The concert gave great satisfaction, but the receipts only reached some £70 or £80; of which to the present moment I have been unable to obtain my share.
As I had to pay Mdlle. Fohström £50, Del Puente £40, and all the others in proportion, I found myself, counting the hotel bills, some £180 out of pocket.
The day after the concert we all reached London. As it was now the 18th of June it was too late to think of giving a London season; and my doings were limited to my benefit, which took place at Drury Lane under the immediate patronage of Her Majesty the Queen and H.R.H. the Prince of Wales. Mdme. Patti volunteered her services on this occasion, the Theatre, kindly placed at my disposal by Mr. Augustus Harris, being crowded.
CHAPTER XV.
BACK IN THE OLD COUNTRY—THE LONDON SEASON—SLUGGISH AUDIENCES—MY OUTSIDE PUBLIC—THE PATTI DISAPPOINTMENTS—THE "SANDWICH'S" STORY.
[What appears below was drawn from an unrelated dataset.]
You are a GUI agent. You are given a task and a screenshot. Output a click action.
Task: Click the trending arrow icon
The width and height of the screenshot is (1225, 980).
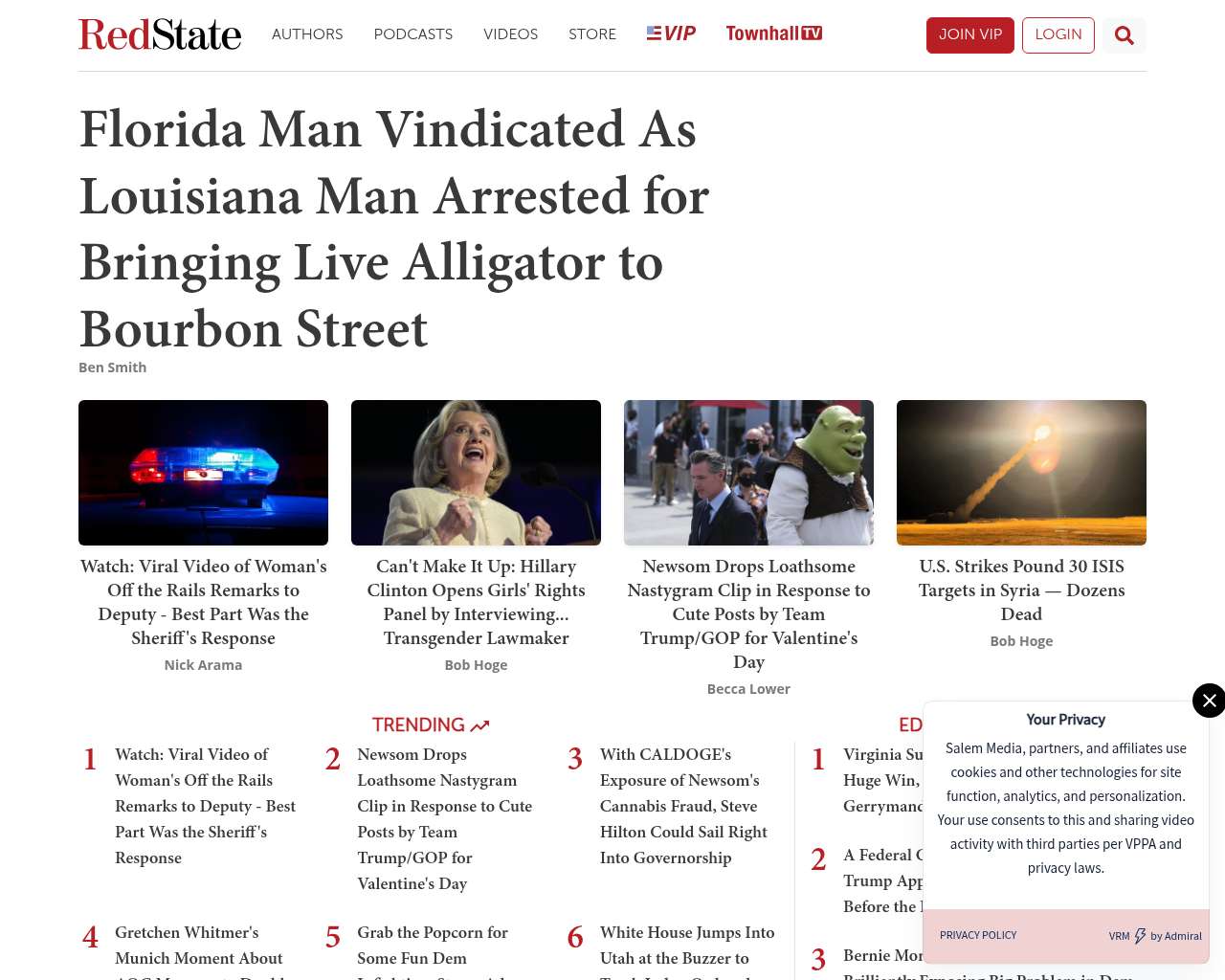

SHORTLY afterwards I organized a very strong opera party, determining, during the coming September, to revisit the English provinces, which I had rather neglected during the previous seven or eight years. I, therefore, arranged to visit Dublin, Cork, Liverpool, Manchester, Glasgow, Edinburgh, Birmingham, etc., etc., resolved on giving a series of excellent performances. Engagements were concluded with Mdlle. Alma Fohström, Mdme. Nordica, Mdlle. Dotti, Mdlle. Marie Engle, Mdme. Hastreiter, Mdlle. Bianca Donadio, Mdlle. Jenny Broch, together with Signor Frapolli, Signor Runcio, Signor Del Puente, Signor Padilla, Signor Ciampi, Signor Vetta, a promising young basso, and Signer Foli; my conductors being Signor Arditi and Signor Vianesi.
My performances were admirably given; which was readily acknowledged by the whole of the provincial Press. But during the seven or eight years I had been away a younger generation had grown up and the elder ones had gone elsewhere. Inferior English Opera seemed now to be preferred to my grand Italian Opera; and it was only after I had been playing three or four nights in a town that the public began to understand the superiority of the latter.
In Dublin we had to feel our way with the performances, which culminated on the last night with a crowded house. I was anxiously expecting the arrival of Mdlle. Fohström, who had been delayed in Russia through the illness of a relative. She made her appearance at Dublin in the latter part of September to one of the most crowded houses I have ever seen.
We afterwards visited Cork, where I fear, as in Mdme. Gerster's case some years previously, Mdlle. Fohström took the germs of typhoid fever, which developed some ten days afterwards. Whilst singing at the grand concert of the Liverpool Philharmonic the lady found herself scarcely able to move, much to the astonishment of myself as well as the Committee. She, however, got through her work, and came on to Manchester, where she lay in bed for nearly three months, which was, of course, a great drawback to our success.